Now into the main topic -- set equality join. I prefer to focus on set equality rather than set containment because I expect it to have nicer algebraic properties. For one thing, set equality join is commutative, and set containment is not. Because set join is essentially universal quantifier, and the later is often is written as "/\" (capital join "^"), lets choose the notation appropriately, so that set equality join of relations x and y is written as x/\y. What is set equality join algebraically in terms of our basic operations?

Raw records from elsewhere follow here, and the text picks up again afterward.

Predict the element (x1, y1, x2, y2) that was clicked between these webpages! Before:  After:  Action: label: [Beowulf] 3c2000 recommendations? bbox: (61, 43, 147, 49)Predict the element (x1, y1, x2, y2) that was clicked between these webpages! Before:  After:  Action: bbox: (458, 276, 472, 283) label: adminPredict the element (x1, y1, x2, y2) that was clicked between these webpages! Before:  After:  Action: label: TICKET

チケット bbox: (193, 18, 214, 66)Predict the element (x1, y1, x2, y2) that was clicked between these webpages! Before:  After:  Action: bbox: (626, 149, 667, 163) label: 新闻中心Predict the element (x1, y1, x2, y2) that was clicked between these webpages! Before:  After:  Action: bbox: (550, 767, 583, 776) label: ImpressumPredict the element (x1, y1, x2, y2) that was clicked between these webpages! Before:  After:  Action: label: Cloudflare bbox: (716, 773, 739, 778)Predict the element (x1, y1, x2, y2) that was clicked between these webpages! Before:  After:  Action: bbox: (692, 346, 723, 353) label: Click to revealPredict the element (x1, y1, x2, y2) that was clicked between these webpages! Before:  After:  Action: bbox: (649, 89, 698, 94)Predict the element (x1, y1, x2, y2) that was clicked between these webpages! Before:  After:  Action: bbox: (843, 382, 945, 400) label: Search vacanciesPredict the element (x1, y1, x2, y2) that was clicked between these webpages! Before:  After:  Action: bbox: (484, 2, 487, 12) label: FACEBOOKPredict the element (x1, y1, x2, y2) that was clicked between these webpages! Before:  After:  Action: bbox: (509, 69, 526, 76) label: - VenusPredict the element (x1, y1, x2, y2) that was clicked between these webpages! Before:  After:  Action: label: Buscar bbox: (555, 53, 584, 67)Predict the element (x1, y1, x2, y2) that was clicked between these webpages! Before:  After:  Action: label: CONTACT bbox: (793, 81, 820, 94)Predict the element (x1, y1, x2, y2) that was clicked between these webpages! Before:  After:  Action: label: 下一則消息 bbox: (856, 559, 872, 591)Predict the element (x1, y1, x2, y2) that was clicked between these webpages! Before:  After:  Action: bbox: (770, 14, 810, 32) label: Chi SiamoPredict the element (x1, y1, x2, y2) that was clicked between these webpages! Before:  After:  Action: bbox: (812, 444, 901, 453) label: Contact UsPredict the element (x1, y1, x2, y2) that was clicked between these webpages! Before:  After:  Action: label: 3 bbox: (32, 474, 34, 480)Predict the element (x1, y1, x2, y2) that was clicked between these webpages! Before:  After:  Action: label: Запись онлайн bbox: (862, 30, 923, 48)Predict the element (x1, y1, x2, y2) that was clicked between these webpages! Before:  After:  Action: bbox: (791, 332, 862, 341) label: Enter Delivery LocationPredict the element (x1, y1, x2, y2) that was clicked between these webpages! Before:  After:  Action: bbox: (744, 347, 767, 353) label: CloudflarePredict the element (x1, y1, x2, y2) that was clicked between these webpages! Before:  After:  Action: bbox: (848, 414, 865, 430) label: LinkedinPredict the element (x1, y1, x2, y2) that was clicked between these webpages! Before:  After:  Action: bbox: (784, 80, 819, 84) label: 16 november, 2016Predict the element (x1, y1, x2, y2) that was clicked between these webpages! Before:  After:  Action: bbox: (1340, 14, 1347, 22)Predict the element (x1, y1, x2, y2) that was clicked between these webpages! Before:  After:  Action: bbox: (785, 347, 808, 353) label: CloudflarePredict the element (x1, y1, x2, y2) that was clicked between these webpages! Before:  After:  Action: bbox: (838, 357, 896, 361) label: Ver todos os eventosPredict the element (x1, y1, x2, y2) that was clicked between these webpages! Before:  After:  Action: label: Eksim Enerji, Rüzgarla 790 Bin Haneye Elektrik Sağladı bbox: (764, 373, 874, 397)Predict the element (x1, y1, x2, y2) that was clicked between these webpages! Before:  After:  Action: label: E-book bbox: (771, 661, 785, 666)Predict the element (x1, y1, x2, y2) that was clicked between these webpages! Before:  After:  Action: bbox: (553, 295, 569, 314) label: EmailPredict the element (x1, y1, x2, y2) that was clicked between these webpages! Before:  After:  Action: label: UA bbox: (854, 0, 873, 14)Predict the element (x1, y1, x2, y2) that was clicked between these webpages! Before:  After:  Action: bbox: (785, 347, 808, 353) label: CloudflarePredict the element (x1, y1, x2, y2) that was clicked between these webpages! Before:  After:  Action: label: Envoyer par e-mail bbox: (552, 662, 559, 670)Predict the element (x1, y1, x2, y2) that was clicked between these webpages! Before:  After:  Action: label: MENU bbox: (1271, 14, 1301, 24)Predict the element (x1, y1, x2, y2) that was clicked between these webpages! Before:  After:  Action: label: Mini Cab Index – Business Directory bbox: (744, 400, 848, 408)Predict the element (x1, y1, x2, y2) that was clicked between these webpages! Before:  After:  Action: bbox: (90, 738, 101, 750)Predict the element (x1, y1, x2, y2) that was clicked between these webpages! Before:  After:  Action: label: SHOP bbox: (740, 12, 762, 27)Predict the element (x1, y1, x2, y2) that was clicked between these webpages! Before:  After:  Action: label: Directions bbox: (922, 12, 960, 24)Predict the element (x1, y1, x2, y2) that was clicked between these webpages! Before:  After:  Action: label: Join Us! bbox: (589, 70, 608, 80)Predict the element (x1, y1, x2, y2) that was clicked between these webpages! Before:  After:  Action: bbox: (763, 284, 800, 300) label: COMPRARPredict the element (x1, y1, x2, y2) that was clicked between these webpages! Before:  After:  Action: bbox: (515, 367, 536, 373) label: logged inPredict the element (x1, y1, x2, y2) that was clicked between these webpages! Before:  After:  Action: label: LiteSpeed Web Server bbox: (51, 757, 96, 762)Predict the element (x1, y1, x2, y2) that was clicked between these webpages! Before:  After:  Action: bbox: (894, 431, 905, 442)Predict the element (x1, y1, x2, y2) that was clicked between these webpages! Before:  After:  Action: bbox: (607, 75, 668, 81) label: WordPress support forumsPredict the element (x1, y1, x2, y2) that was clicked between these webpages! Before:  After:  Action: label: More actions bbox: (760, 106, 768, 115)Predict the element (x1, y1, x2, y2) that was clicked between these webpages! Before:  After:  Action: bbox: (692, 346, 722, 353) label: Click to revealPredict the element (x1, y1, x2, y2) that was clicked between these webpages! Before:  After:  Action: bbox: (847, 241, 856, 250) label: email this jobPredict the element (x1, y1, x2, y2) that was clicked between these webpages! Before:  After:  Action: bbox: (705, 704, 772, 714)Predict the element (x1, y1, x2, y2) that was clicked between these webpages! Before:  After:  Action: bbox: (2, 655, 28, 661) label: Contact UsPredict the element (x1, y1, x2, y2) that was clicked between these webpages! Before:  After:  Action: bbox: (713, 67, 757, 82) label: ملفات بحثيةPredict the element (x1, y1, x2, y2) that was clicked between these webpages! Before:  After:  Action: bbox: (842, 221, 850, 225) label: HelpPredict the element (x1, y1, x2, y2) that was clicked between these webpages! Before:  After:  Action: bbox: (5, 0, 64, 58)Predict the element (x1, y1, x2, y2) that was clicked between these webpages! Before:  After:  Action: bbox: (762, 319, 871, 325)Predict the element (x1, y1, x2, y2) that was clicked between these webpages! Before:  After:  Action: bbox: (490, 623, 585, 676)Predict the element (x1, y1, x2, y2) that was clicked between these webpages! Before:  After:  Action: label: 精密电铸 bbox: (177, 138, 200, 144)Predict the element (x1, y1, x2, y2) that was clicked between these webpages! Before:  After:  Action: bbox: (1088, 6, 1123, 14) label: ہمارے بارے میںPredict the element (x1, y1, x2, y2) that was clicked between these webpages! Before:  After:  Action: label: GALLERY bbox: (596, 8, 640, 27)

A good starting point is taking a familiar representation of relational division in terms of standard RA operations, and convert it to RL. Unfortunately, in RA there is no escape from regressing to explicit attribute usage, so lets assume that x=X(q,s) and y=Y(s,t). Then,

X(q,s) /\ Y(s,t) = ( project_q(X) join project_t(Y) ) \ project_qt( (project_q(X) join Y ) symm_diff (X join project_t(Y) ) )

Here is direct RL equivalent:

x /\ y = (x v (y^R00)`) ^ (y v (x^R00)`) ^ (
(((x ^ y) v (x v y)`) ^ R00) v
(

( ((x v (y^R00)`) ^ y) v ((y v (x^R00)`) ^ x) )   ^ ( ((x v (y^R00)`) ^ y) ^ ((y v (x^R00)`) ^ x) )'  )
)'.

This certainly looks more verbose than RA, on a plus side however, there is no explicit reference to relation attributes; every variable is a relation! Please also note how inversion came handy when we have to construct relations with attribute sets which are set differences. After writing this (and double checking its validity in QBQL) I refused to believe that this is the shortest possible expression for set equality join. There is no way one can get any insight from such unwieldy blob!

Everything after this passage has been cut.